Synergistic Antimicrobial Metal Oxide-Doped Phosphate Glasses; a Potential Strategy to Reduce Antimicrobial Resistance and Host Cell Toxicity

• Published in: ACS biomaterials science & engineering Vol. 8; no. 3; pp. 1193 - 1199
• Main Authors: Raja, Farah N. S, Worthington, Tony, de Souza, Lucas P. L, Hanaei, Shirin B, Martin, Richard A
• Format: Journal Article
• Language: English
• Published: United States American Chemical Society 14.03.2022
• Subjects: Anti-Bacterial Agents - pharmacology; Anti-Infective Agents - pharmacology; Bacteria; Cobalt - pharmacology; Controlled Release and Delivery Systems; Copper - pharmacology; Drug Resistance, Bacterial; Escherichia coli; Phosphates - pharmacology; Staphylococcus aureus; Zinc Oxide; bioactive glasses; synergism; antimicrobial; antimicrobial resistance
• ISSN: 2373-9878; 2373-9878
• DOI: 10.1021/acsbiomaterials.1c00876

The emergence of antimicrobial resistant strains bacteria and a decline in the discovery of new antibiotics has led to the idea of combining various antimicrobials to treat resistant strains and/or polymicrobial infections. Metal oxide-doped glasses have been extensively investigated for their antimicrobial potential; however to date, most experiments have focused on single metal species in isolation. The present study investigates the antimicrobial potential of sodium calcium phosphates (P2O5)50(Na2O)20(CaO)30–X (MO) X , where M is cobalt, copper, or zinc as single species.
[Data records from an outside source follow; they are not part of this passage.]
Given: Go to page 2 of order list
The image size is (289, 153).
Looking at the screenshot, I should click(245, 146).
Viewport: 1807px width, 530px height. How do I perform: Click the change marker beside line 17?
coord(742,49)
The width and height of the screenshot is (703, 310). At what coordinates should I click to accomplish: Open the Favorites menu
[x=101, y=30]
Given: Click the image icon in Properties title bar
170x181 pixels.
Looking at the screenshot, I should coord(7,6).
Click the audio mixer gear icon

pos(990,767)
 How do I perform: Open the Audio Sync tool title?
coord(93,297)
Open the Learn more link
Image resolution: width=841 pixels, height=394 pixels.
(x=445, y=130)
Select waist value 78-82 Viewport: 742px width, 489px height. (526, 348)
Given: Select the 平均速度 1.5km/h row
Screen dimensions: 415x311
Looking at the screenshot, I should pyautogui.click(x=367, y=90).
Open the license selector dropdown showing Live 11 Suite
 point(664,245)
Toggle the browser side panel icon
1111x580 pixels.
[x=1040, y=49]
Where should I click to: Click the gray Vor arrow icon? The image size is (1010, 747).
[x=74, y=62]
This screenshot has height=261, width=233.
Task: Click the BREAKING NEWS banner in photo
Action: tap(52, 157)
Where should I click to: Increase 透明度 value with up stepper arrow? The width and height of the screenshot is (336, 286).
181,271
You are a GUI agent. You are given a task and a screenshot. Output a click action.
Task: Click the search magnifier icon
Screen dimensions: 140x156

In addition, this work studied the effect of co-doping glasses containing two different metal ions (Co + Cu, Co + Zn, and Cu + Zn). The antimicrobial efficacy of all glasses was tested against Gram-positive (Staphylococcus aureus) and Gram-negative (Escherichia coli) bacterial strains, as well as a fungal strain (Candida albicans). Minimum inhibitory and bactericidal concentrations and time kill/synergy assays were used to assess the antimicrobial activity. An enhanced antimicrobial effect, at 5 mg/mL concentration, was exhibited by cobalt, copper, and zinc oxide glasses alone and in combinations. A synergistic antimicrobial effect was observed by Cu + Co and Cu + Zn against E. coli and Cu + Zn against S. aureus.